(Assignment)
Pictures must not appear in the copy. Set down exactly the line with "The height and width of the screenshot is (759, 784)." and each line after it through the end of the data below.

Stored data:
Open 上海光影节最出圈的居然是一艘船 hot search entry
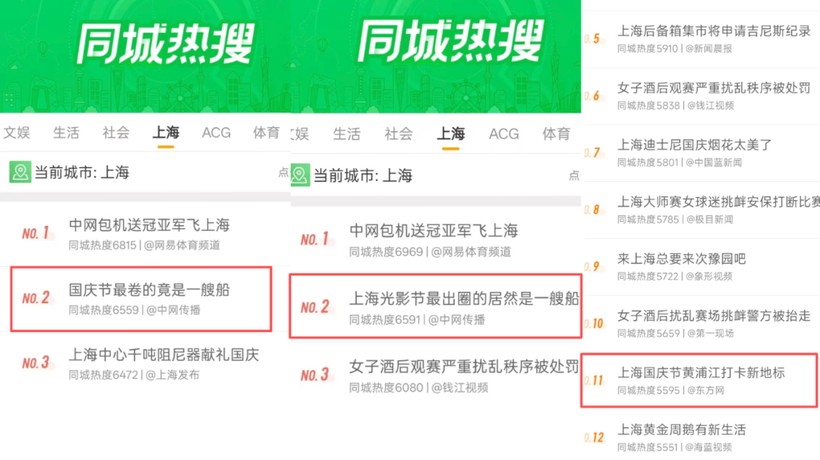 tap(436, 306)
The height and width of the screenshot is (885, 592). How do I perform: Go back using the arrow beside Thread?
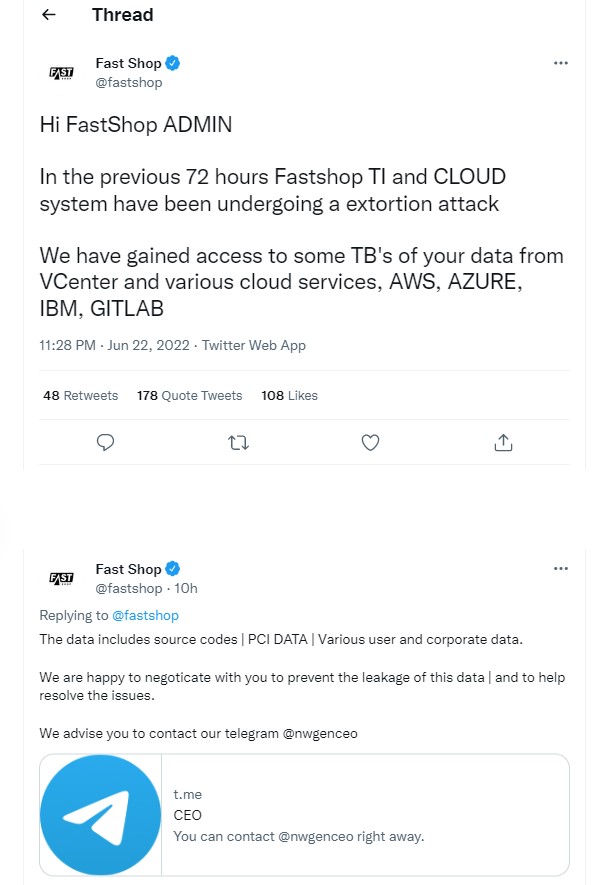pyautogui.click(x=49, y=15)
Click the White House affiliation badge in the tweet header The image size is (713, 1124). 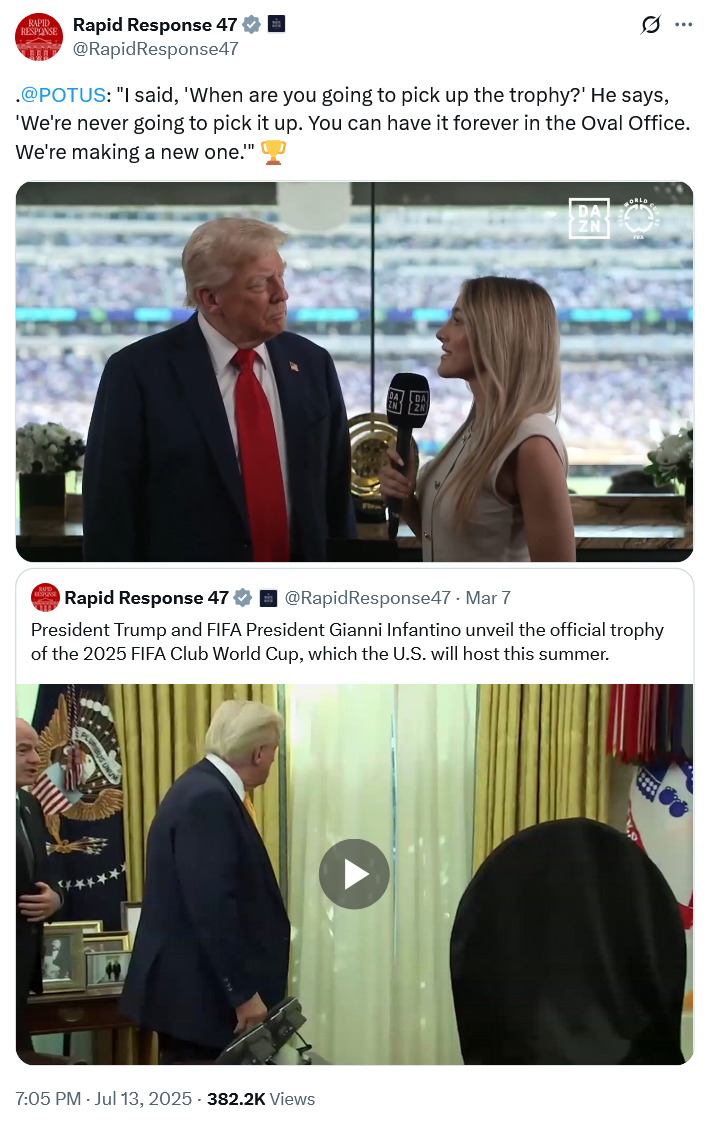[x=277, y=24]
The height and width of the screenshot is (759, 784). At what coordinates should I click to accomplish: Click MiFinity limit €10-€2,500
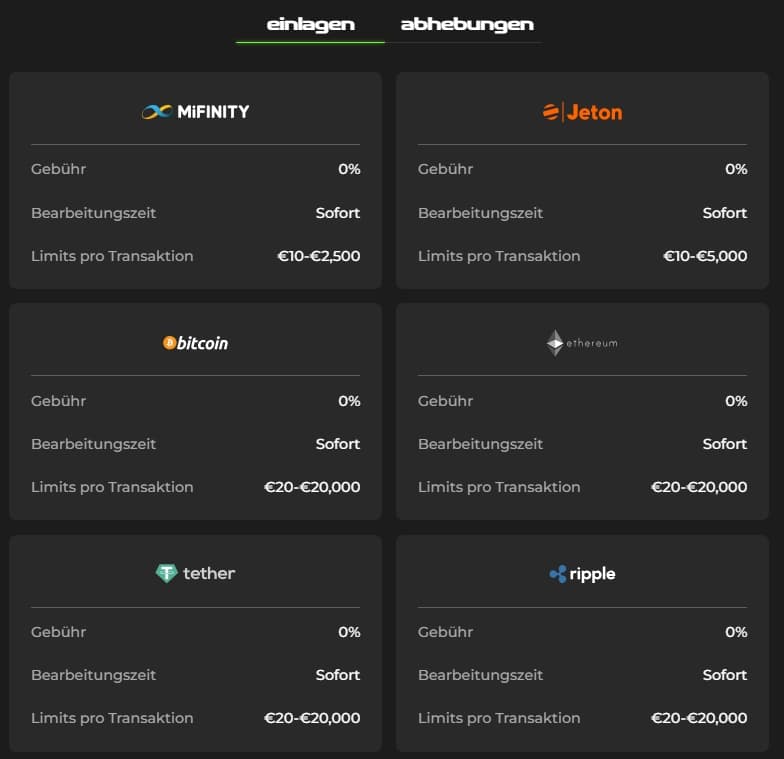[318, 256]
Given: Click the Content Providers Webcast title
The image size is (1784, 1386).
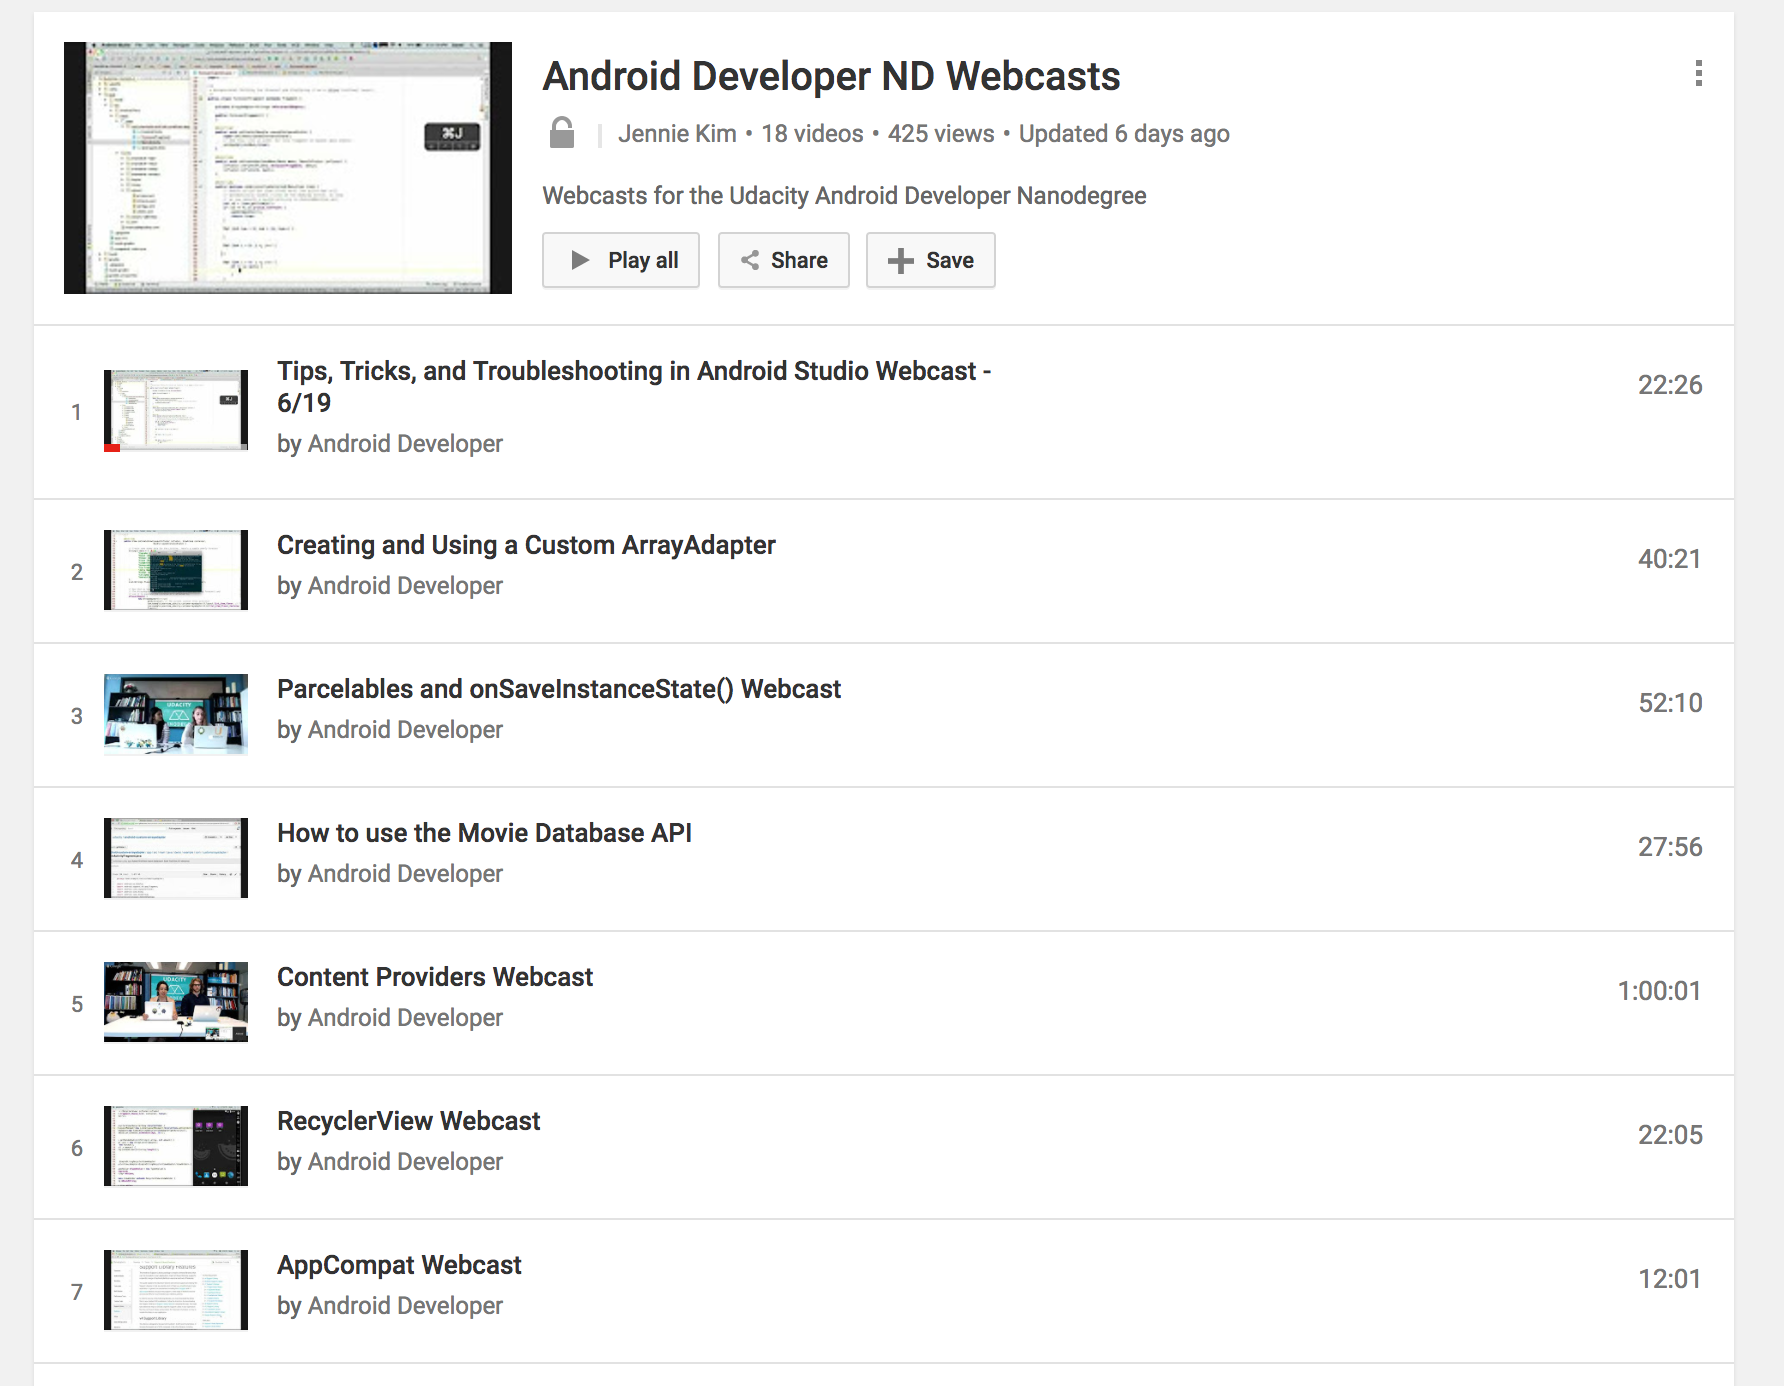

(Output)
The height and width of the screenshot is (759, 784). At what coordinates should I click to accomplish: Click MiFinity limit €10-€2,500
[318, 256]
Given: Click the Content Providers Webcast title
The image size is (1784, 1386).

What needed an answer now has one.